От девятого и до начала четырнадцатого века, в так называемый удельно-вечевой период, славянские групповые единицы, представлявшие политическое единство под властью княжеской фамилии, состояли из трех элементов: коммуны (общины), спутников князя (дружины) и верховной власти. Коммуна представляла собою местный, славянский элемент, характерными чертами которого являлось равноправие всех ее членов, общее решение всех вопросов внешнего и внутреннего порядка и административная и юридическая автономия. Дружинники являлись иностранным, пришлым элементом, основывавшим свои права на силе и пытавшимся установить противоположный порядок вещей. Отсюда постоянная борьба, в которую вмешивался третий элемент, желая использовать раздоры двух других в своих интересах.
Восходя к концу пятнадцатого века, свободные общины казаков в организованном виде покрывают, начиная со второй половины семнадцатого века, всю огромную юго-восточную область империи между Белгородом, Саратовом, Царицыном и Астраханью, по берегам Волги, Дона, Донца, Хопра и Медведицы. Ядро этих единиц составляли, конечно, великорусские эмигранты; между тем туда прибавилась также довольно сильная помесь экзотических элементов всякого происхождения, а восстание польских казаков под начальством Хмельницкого принесло туда в то самое время довольно значительный контингент малороссов, бежавших от притеснений их господ, предвещавших наплыв в недалеком будущем жертв раскола.
Центр этих стоянок был сосредоточен по Дону и его притокам, где находилось наибольшее количество казачьих городов и деревень (городки и станицы) и главный пункт Черкасск (не путать с Черкассами на берегу Днепра).
Вокруг этой фигуры, несомненно выдающейся, обаятельной и украшенной ореолом, создалась красивая и яркая легенда, ставшая любимым сюжетом для поэтов и романистов.

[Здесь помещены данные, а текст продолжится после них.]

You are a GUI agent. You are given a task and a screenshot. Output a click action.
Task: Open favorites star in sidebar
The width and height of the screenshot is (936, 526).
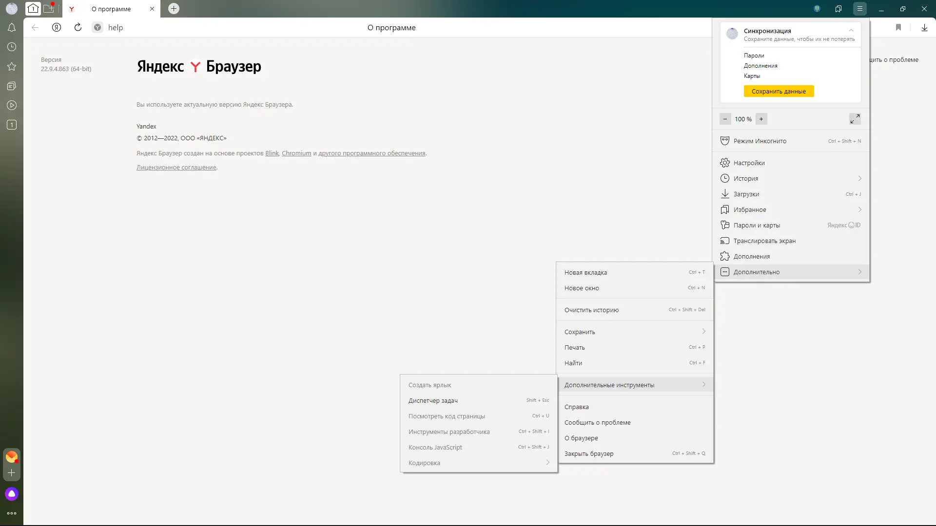tap(12, 67)
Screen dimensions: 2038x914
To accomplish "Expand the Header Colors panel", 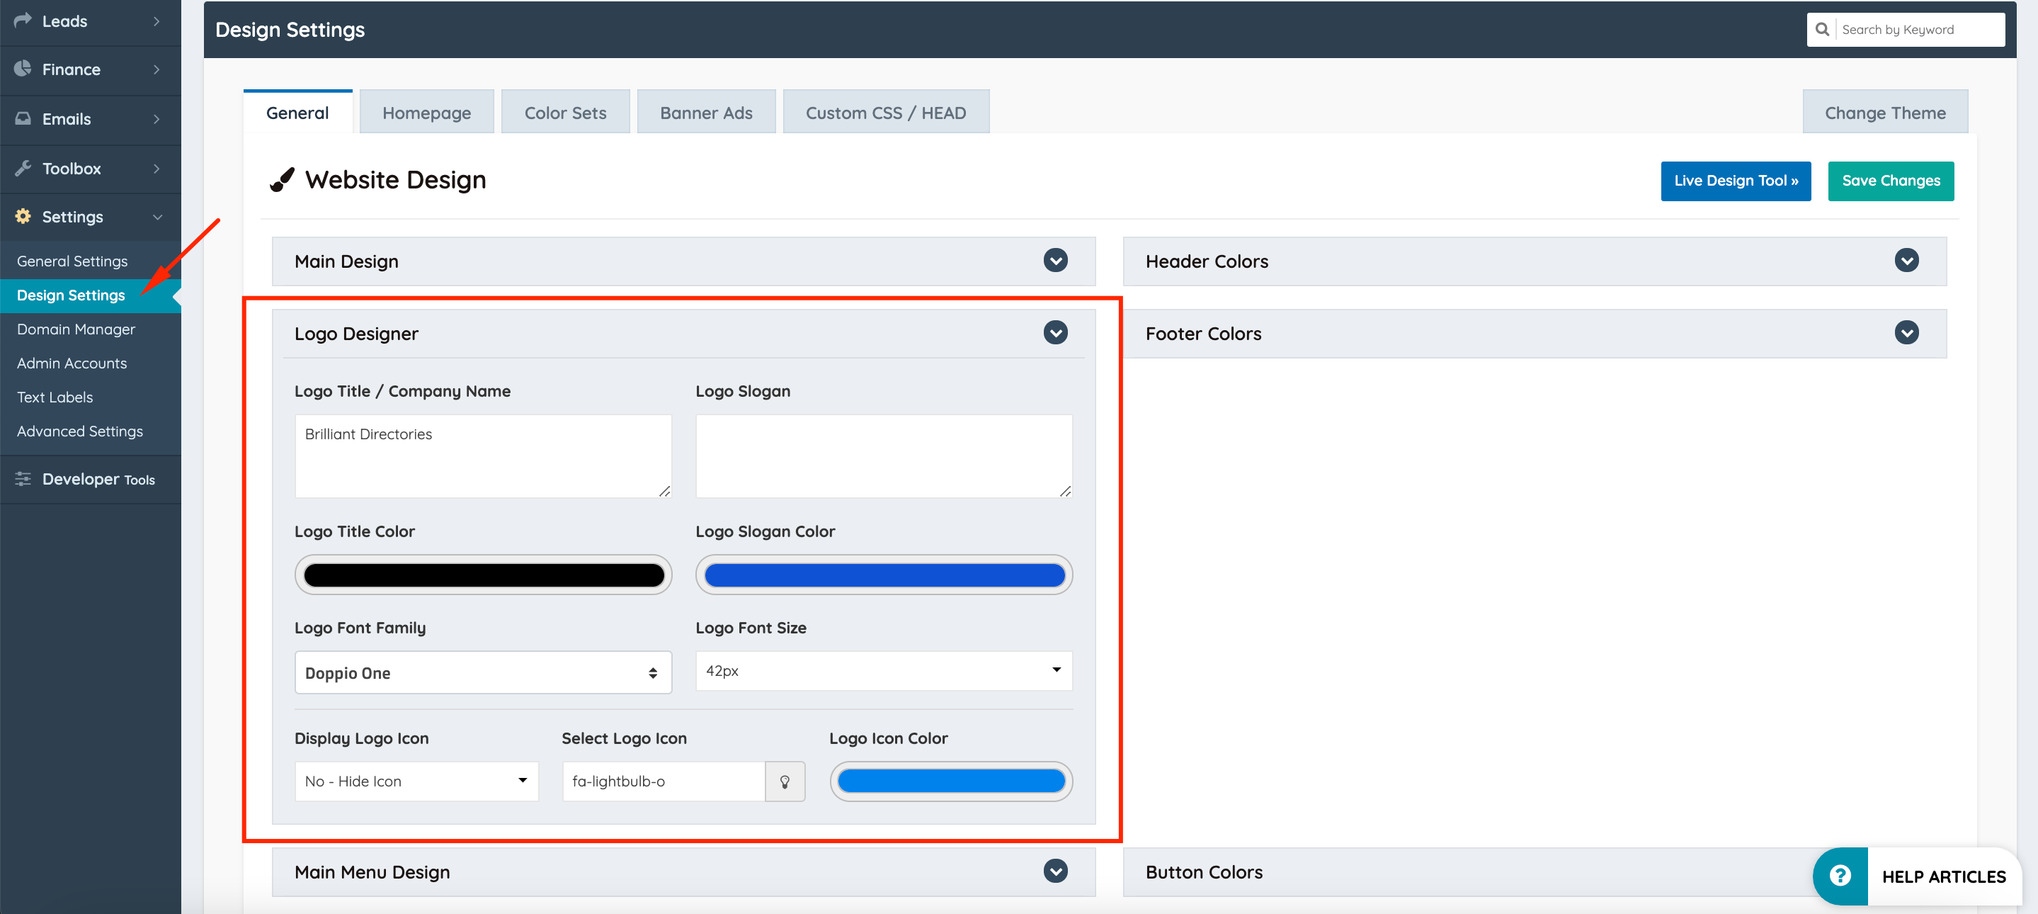I will tap(1906, 260).
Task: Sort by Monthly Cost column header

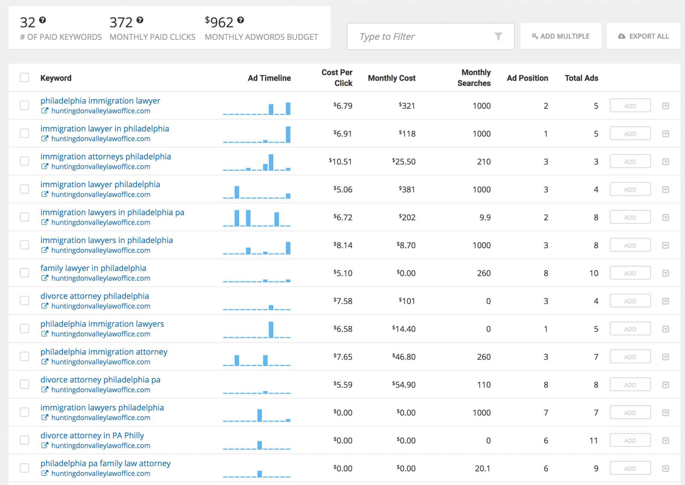Action: tap(391, 78)

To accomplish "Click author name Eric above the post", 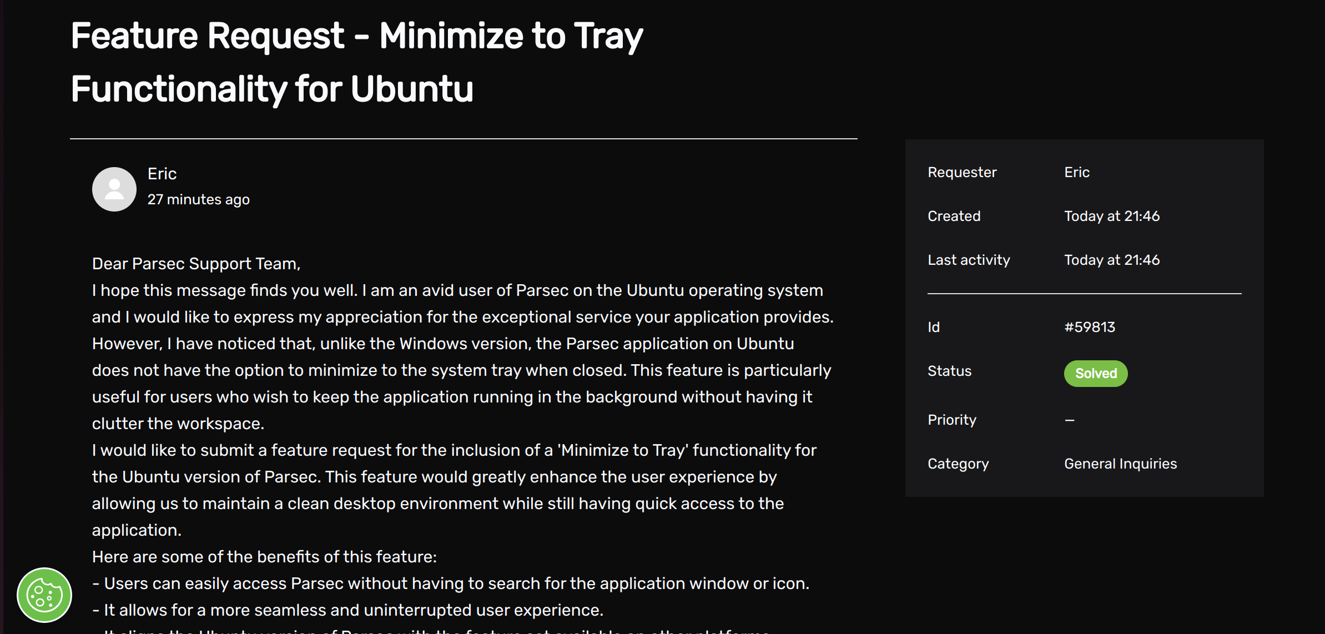I will (x=162, y=174).
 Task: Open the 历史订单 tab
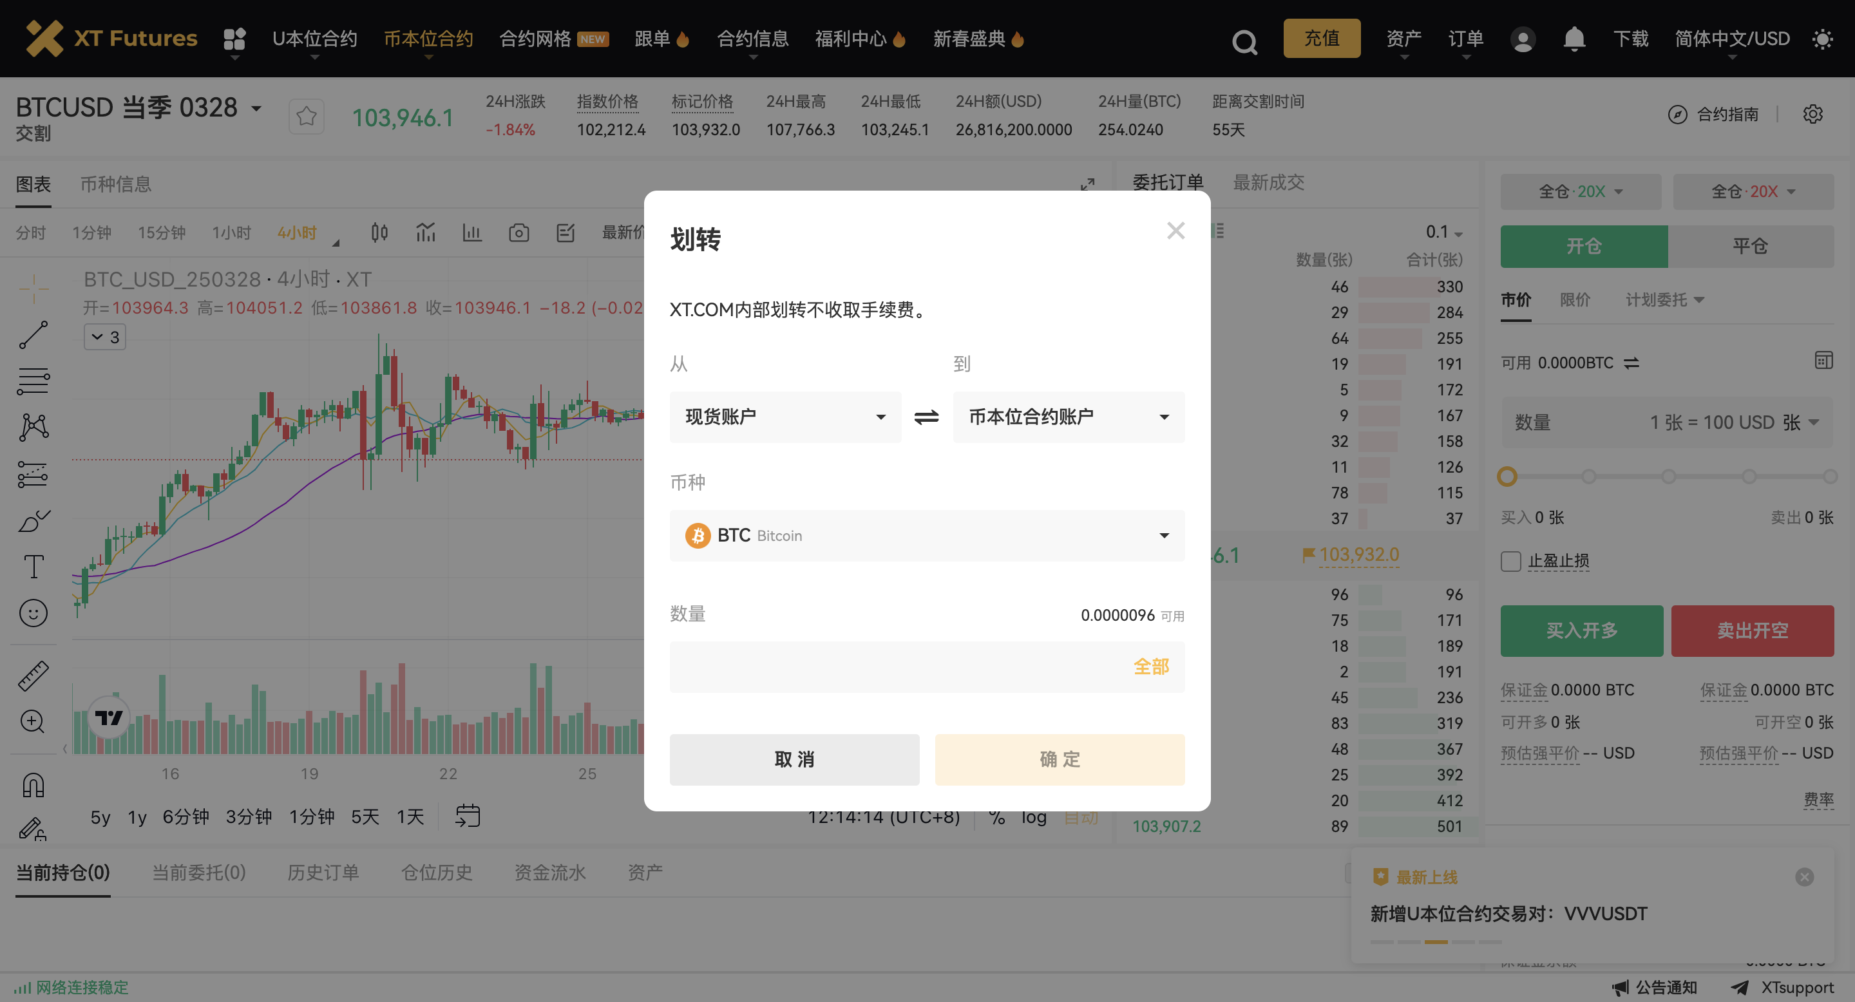[323, 872]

И в наше время она все еще затемняет в глазах большинства настоящий характер драмы, в которой этот герой рисковал своею жизнью, постоянно отличаясь безусловно большой храбростью. В сущности, эпопея его жизни была не чем иным, как обычной историей из жизни разбойников.
Начиная с 1659 года, когда был заперт доступ к морю казакам с Азова, некоторые из них искали выхода через Астрахань. Отсутствие прямого сообщения водою между Волгою и Доном не представляло неодолимого препятствия для легких челноков этих пиратов. Казаки просто перетаскивали их с одной реки до другой. Но, желая остаться в хороших отношениях с шахом, как и с султаном и с ханом, Москва стала сторожить вход и в Каспийское море. Бродяги тогда поднялись по Волге, набрали себе сторонников в низших слоях побережного населения, вознаградили себя; разграбив купеческие суда, им пришлось выдержать осаду в маленьком форте, выстроенном на притоке реки Иловле и носившем название Новой Риги.